Documents and reports by the NCRI Women’s Committee; indicate that trafficking of women and children in Iran is deeply linked to security and paramilitary structures, rather than operating independently of them.

3.1. Local collusion and principal trafficking routes

According to these reports, three major trafficking routes dominate:

  1. Hormozgan → United Arab Emirates (the primary channel)
  2. Sistan-Baluchestan → Pakistan → Persian Gulf states
  3. Khuzestan → Iraq and Kuwait

Domestic legal experts quoted in Iranian media confirm that administrative corruption and cooperation between traffickers and police forces significantly facilitate safe passage for these networks.

3.2. Role of security actors

Sources report that in many areas:

  • Security and paramilitary forces provide route information.
  • They turn a blind eye to crossings or take “fees” to allow movement.
  • And in southern coastal areas, selected networks enjoy practical immunity.

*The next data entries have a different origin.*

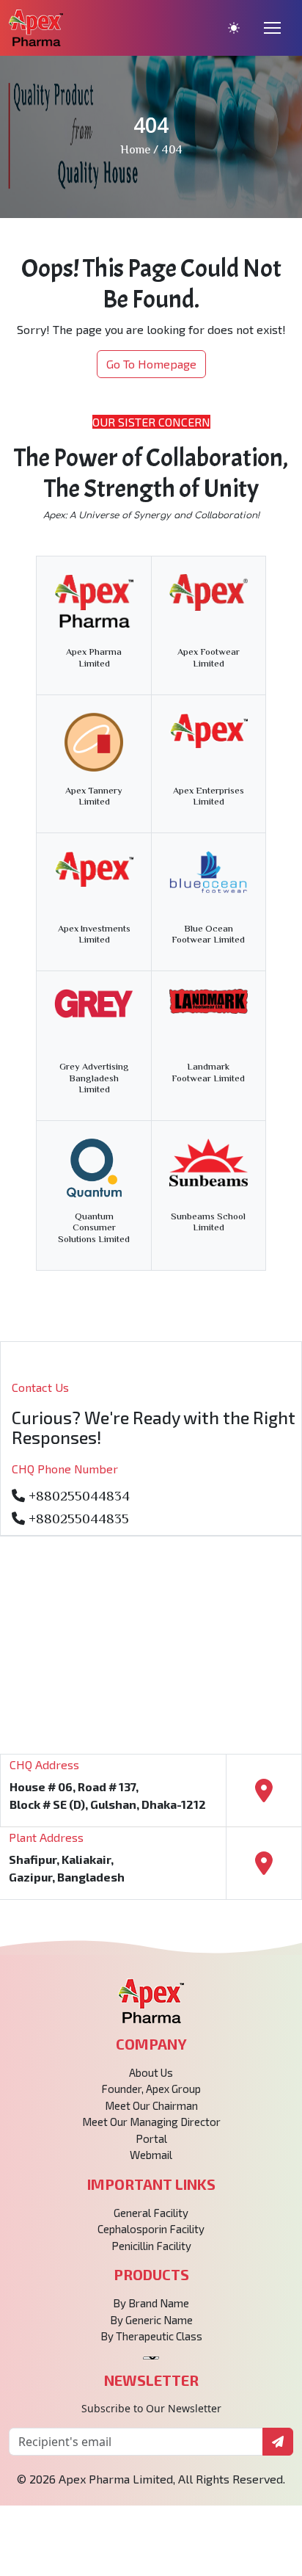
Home (135, 151)
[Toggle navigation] (272, 27)
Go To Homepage (151, 364)
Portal (151, 2138)
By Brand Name (151, 2303)
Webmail (151, 2154)
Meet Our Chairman (151, 2105)
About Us (151, 2072)
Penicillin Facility (151, 2245)
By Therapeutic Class (151, 2336)
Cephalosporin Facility (151, 2228)
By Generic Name (151, 2319)
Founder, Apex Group (151, 2088)
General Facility (151, 2212)
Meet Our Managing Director (151, 2121)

This arrangement turns trafficking from a criminal market into a security-economic subsystem, integrated into the power structure.

4. Exploitation, Deception, and Cross-Border Trafficking of Women and Girls

Trafficking of women in Iran typically operates through two principal methods:

4.1. Social deception model

Victims are recruited through promises of:

  • employment,
  • education,
  • marriage,
  • or short-term travel,

Only to be transferred to the UAE, Qatar, Oman, and sometimes Malaysia.

4.2. Religious-legal cover (temporary marriage)

Several cases reveal that the concept of sigheh (temporary marriage) is used as a legal facade for transferring women and girls to trafficking networks abroad.

4.3. Human consequences

Victims often:

  • have no safe means of return,
  • face violence and exploitation,
  • And upon returning to Iran, face criminal prosecution rather than support.

This last point is one of the core reasons behind Iran’s Tier 3 ranking:
victims are punished instead of protected.

5. “Honey-Trap” Networks: Sexual Exploitation as a Security Tool

Another key manifestation of security corruption is the network known as “parastoo” operations, in which sexual entrapment is used:

  • for blackmail,
  • for political suppression,
  • to eliminate rivals,
  • Or for intelligence extraction.

Leaked documents identify the involvement of individuals tied to security and military structures, including the relatives of high-ranking officials.
These operations show that sexual exploitation is not only profitable but also utilized as a mechanism of political control within the regime.

6. Human Rights Analysis: Trafficking as an Instrument of Structural Repression

6.1. Criminalization of victims

Women who were trafficked abroad and later returned to Iran often face charges such as:

  • “Acts against chastity,”
  • “Illegal exit,”
  • Or “immoral relations.”

This is a direct violation of international principles requiring non-punitive treatment of trafficking victims.

6.2. Impunity of security actors

There is no public record of meaningful prosecution of security officials involved in trafficking, despite numerous independent reports documenting involvement.
This impunity violates the principle of equality before the law.

6.3. Structural vulnerabilities

Economic hardship, gender discrimination, and lack of social protection make women and girls especially vulnerable.
Thus, trafficking is not an isolated crime it is the combined result of economic corruption, legal discrimination, and security repression.

7. Conclusion

Security-linked corruption in Iran; particularly in the trafficking of women, girls, and children; is a multi-layered and deeply institutionalized system.
Evidence shows that trafficking is not conducted by isolated criminal groups but by established networks that:

  • operate with protection along major border and coastal routes;
  • Benefit from administrative and security collusion.
  • Use sexual exploitation for profit and political control.
  • And punish victims instead of perpetrators.

This structure makes human trafficking part of the regime’s model of governance and underground economy, where security corruption, social repression, and human exploitation reinforce one another.